Task details: Read through the listing, and wherever a line holds the word "computer", return it.

== Records provided

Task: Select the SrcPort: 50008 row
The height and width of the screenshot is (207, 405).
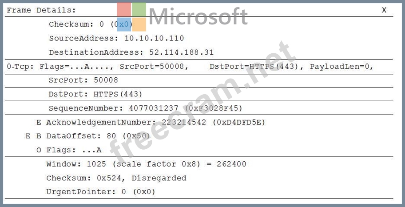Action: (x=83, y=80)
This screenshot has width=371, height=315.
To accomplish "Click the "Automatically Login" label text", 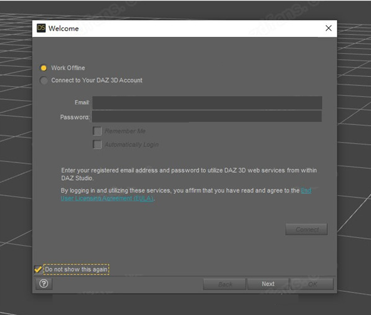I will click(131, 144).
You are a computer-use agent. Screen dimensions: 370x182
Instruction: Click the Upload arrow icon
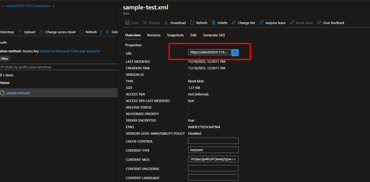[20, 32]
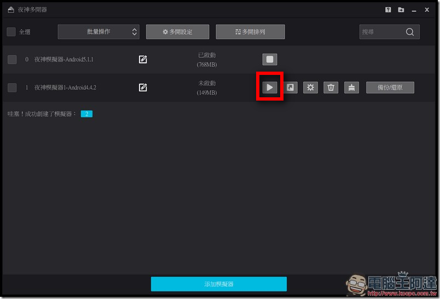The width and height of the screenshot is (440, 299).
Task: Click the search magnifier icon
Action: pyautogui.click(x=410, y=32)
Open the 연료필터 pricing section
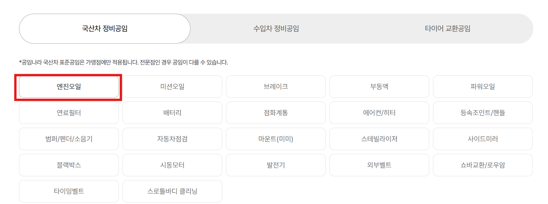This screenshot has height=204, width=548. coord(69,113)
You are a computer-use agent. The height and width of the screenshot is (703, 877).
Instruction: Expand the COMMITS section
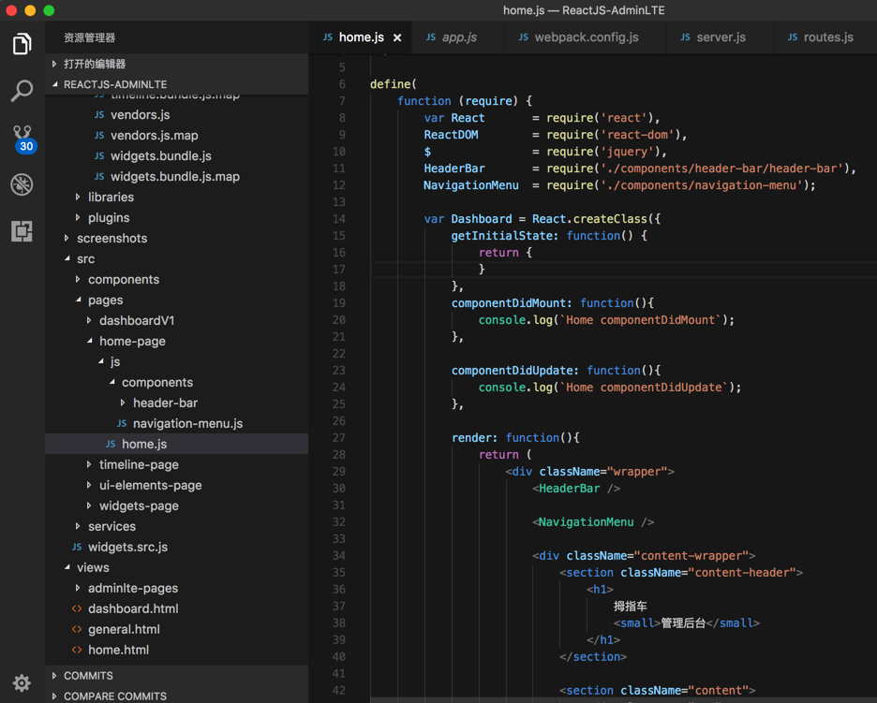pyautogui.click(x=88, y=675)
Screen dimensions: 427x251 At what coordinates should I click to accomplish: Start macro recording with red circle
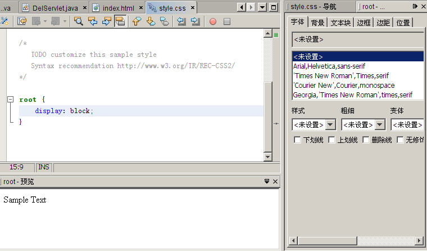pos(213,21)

====
== Records provided

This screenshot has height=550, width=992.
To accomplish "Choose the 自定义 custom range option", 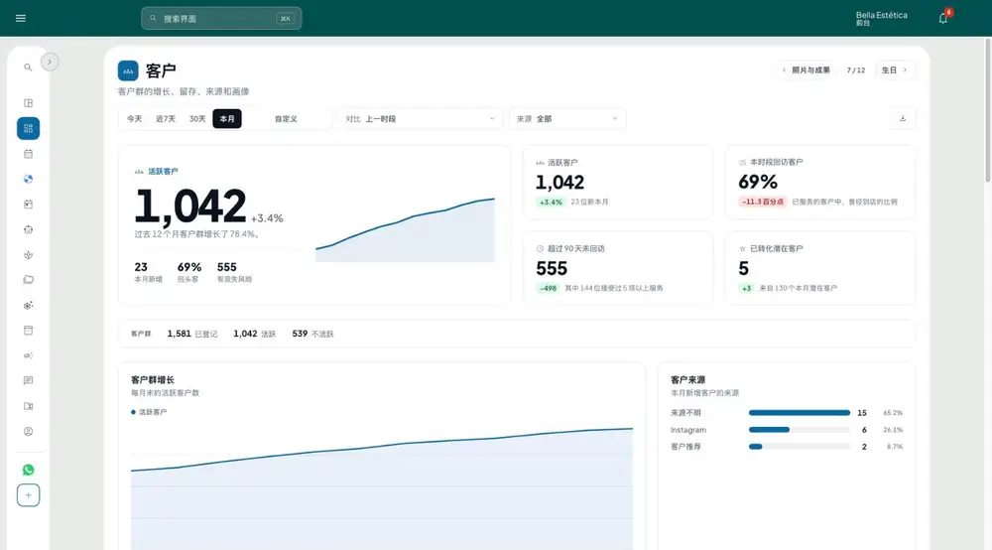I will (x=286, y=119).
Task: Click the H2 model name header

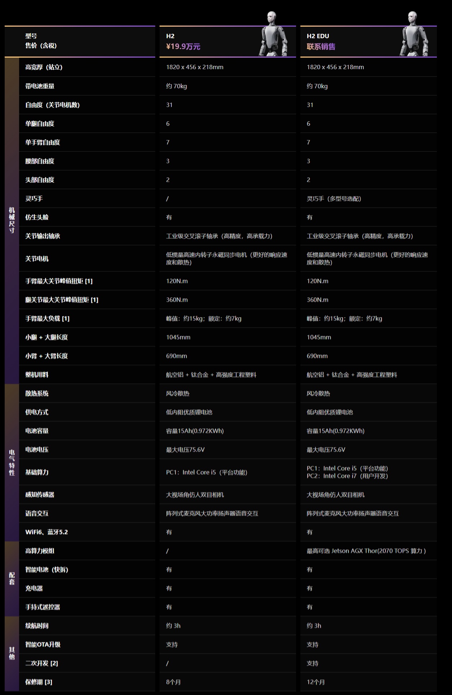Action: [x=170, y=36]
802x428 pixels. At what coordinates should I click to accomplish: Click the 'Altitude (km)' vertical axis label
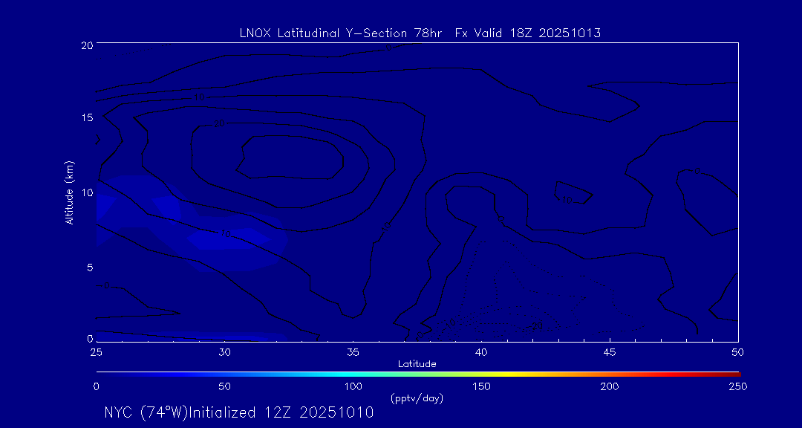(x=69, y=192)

====

Reply to the exercise:
You are a computer-use agent. Screen dimensions: 370x182
You are a computer-use agent. The height and width of the screenshot is (703, 877).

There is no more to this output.